■ Text segment

------------------------------------------------

I’ve been lucky enough to squeeze in a short trip to Cambodia before the teaching term begins in earnest. I was attending the sixth History of Medicine in Southeast Asia (HOMSEA) conference, that this year was hosted in the tranquil surroundings of the Center for Khmer Studies in Siem Reap.


This was my first time at the conference, since I only really dabble in medical history. If the papers delivered over the three days are any indicator, then the field is in good health. All of the HOMSEA conferences have been hosted in the region making it more viable for historians working in Southeast Asian institutions to attend. This was a great success again this year. A particular highlight for me was an excellent panel on leprosy in the Philippines with presentations by Lorelia De Vianna, Ma. Florina Orillos-Juan, Ma. Mercedes G. Planta and Carmen C. Jimenez. This took us from the early years of spanish rule, through US occupation, to contemporary times. As was the innovative approach of Indonesian historian Martina Safitry who used “collective memory” to piece together the history of plague, leptospirosis and human-rat relations in Gunungkidul, Java.

------------------------------------------------

■ Extracted records
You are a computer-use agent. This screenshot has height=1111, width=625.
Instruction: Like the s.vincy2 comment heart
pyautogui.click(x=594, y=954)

------------------------------------------------

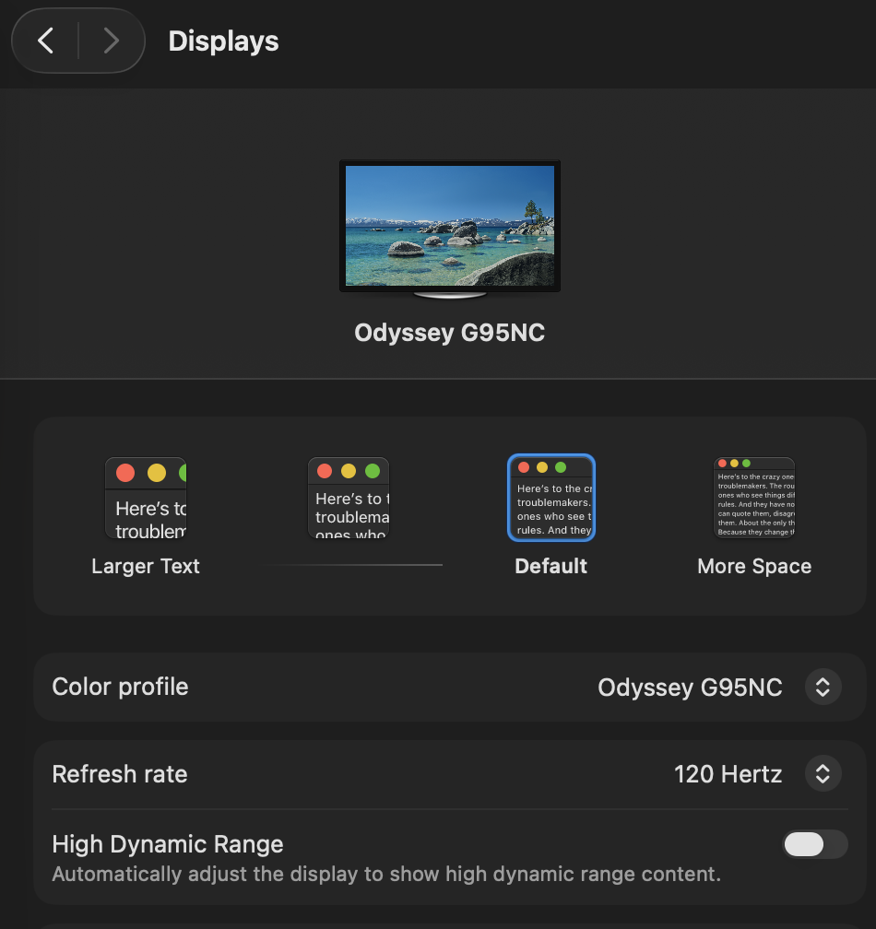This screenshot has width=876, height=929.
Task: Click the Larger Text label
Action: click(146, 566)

------------------------------------------------

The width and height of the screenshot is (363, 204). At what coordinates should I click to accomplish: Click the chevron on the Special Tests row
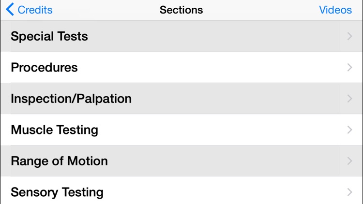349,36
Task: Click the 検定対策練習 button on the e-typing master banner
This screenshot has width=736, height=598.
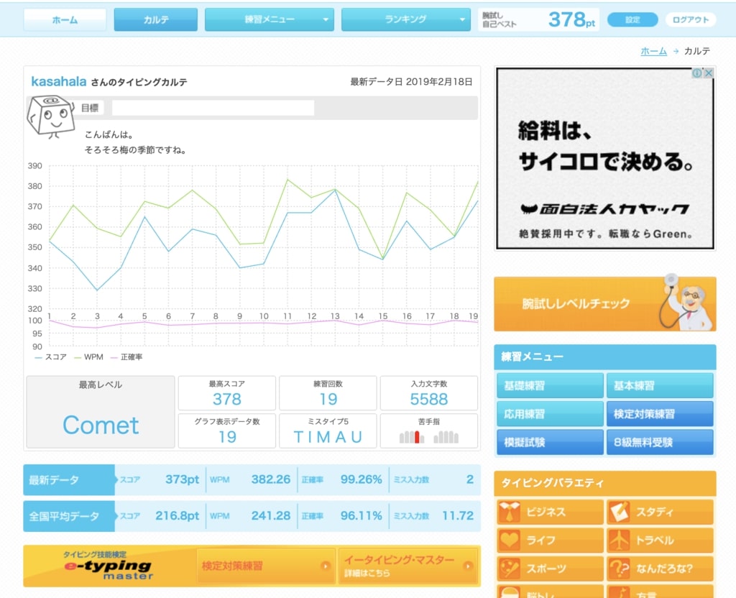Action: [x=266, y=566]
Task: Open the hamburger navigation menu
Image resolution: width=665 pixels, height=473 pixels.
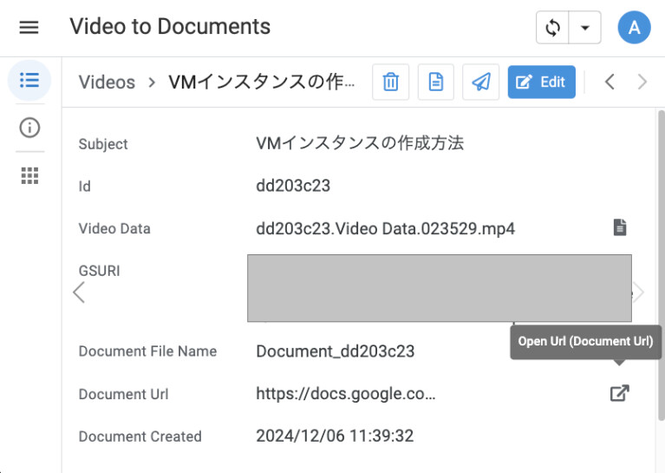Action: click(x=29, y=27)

------------------------------------------------

■ Questions
**1)** Write out the part of the HOMSEA conference report starting at "I’ve been lucky" and ending at "in Siem Reap.".
**2)** According to the HOMSEA conference report, why is holding all of the HOMSEA conferences in the region useful? Answer in one to three sentences.
**3)** Carry on the HOMSEA conference report from its last sentence.

■ Results
**1)**
I’ve been lucky enough to squeeze in a short trip to Cambodia before the teaching term begins in earnest. I was attending the sixth History of Medicine in Southeast Asia (HOMSEA) conference, that this year was hosted in the tranquil surroundings of the Center for Khmer Studies in Siem Reap.

**2)** Holding all of the HOMSEA conferences in the region makes it more viable for historians working in Southeast Asian institutions to attend.

**3)**
The keynote speaker was Warwick Anderson. In his talk he reflected on his book Colonial Pathologies a decade after publication. In a confessional mode, he raised some difficult questions about the implicit audiences that historians of Southeast Asia, working on medicine and located in European and American institutions, often have in mind when they are writing. He confronted his own tendency in the past to address his own scholarly community in the States, running the risk of “Americanizing” Filipino history. This led to a wider discussion of where historians theoretical models come from, noting that scholars from and of the region are rarely cited as providing theory. In the end, he posed the question of whether Southeast Asia could thought of as a method.
It’s hard to pull out any general themes from the papers. As with all conferences, there was a huge range of topics covered: alchemy for HIV treatments in Myanmar; depictions of Agent Orange in Vietnamese museums; Thai sexological magazines in the 1970s; medical advertising in early-twentieth century Singapore; anthrax vaccinations for elephants in colonial Burma (no prizes for guessing who gave that paper)… and many other absorbing and intriguing subjects. Nevertheless, it was notable to me that there were a few papers that made connections and comparisons between Southeast Asia and Sub-Saharan Africa. For instance, Laurence Monnais (the conference organizer) presented a fascinating paper on the imperial circuits in operation connecting French West Africa and Indochina in scientific attempts to find the “right” chaulmoogra plant, which was used to make oil for leprosy therapies. For the colonial period, and no doubt the Cold War era too, thinking about the parallels between events and processes occurring in Africa and Southeast Asia might prove very productive, pushing us to think beyond geo-politically defined regional geographies in the history of medicine whilst still “provincializing Europe”.